◆ **Source document**
· · ·
Leadership (Abuja)

Nigeria: More Pain As Flood Surges

Photo: Aliyu Adekunle
Flooding in Lagos.

With just two months into the rainy season, it has been tales of woes, agony and anguish as floods have continued to ravage communities and villages in different parts of Nigeria. From East to West, North to South, the story is the same- pain and anguish as scores of families have experienced colossal loss of humans and property. In Jos during the week, a ravaging flood left over 40 people dead while scores of others could not be accounted for. Nigerians are scared stiff that should this continue, a large chunk of the population would be wiped out even before the rainy season is over, unless urgent action is taken by government to arrest the situation. EMMA OKEREH Abuja, NNAMDI MBAWIKE Enugu, DONATUS NADI Nasarawa, SAKIN BABALOLA Oyo and PAUL DADA Lagos report.

There is no gainsaying the fact that water is life. It is water, through rainfall that gives life to crops which makes agriculture thrive and makes for food security. Indeed, the importance of water cannot be over emphasized. But when rainfall translates to flood, it becomes destructive and uncontrollable leaving in its wake devastation that cannot be replaced.

In Nigeria, the menace of flood has become a recurring decimal and a matter deserving government's declaration of a state of emergency.

Causes of flood are caused by a number of factors such as blocked sewage systems or non-adherence to building plans. In some cases, a total lack of planning, negligence and government insensitivity contribute a great deal to this avoidable disaster.

In most cases, government rushes to the scene of disaster with relief materials, while survivors are relocated into one refugee camp or another. However, it would be expected that government ought to be more proactive than reactive.
· · ·
◆ **Items**

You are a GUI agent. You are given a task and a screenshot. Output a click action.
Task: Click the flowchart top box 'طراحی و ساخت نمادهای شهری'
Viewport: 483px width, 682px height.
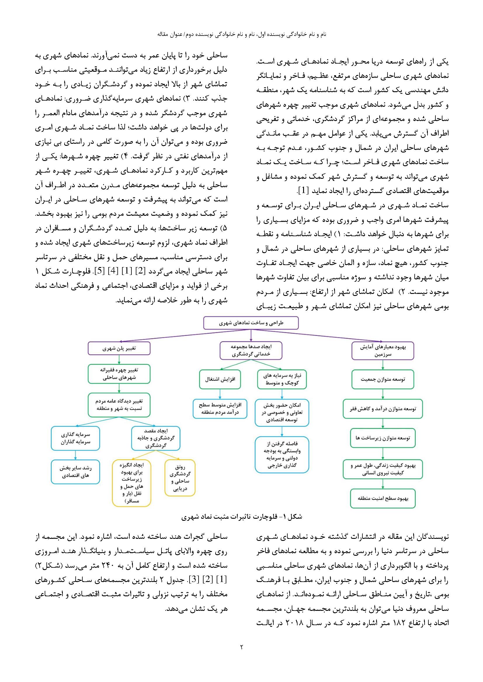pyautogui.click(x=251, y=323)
· · ·
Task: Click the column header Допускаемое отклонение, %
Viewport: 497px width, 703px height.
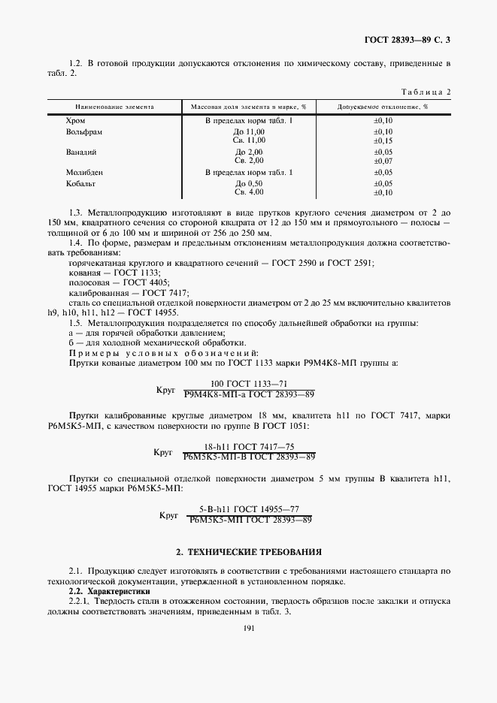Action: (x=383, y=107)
· · ·
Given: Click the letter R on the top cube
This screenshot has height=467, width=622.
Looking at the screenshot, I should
· · ·
◆ **Goal of the exercise**
Reproduce the Nigerian flooding article starting with "In Nigeria, the" and going on through "this avoidable disaster.", replacing "menace" with "scourge".

◆ **Full output**
In Nigeria, the scourge of flood has become a recurring decimal and a matter deserving government's declaration of a state of emergency.

Causes of flood are caused by a number of factors such as blocked sewage systems or non-adherence to building plans. In some cases, a total lack of planning, negligence and government insensitivity contribute a great deal to this avoidable disaster.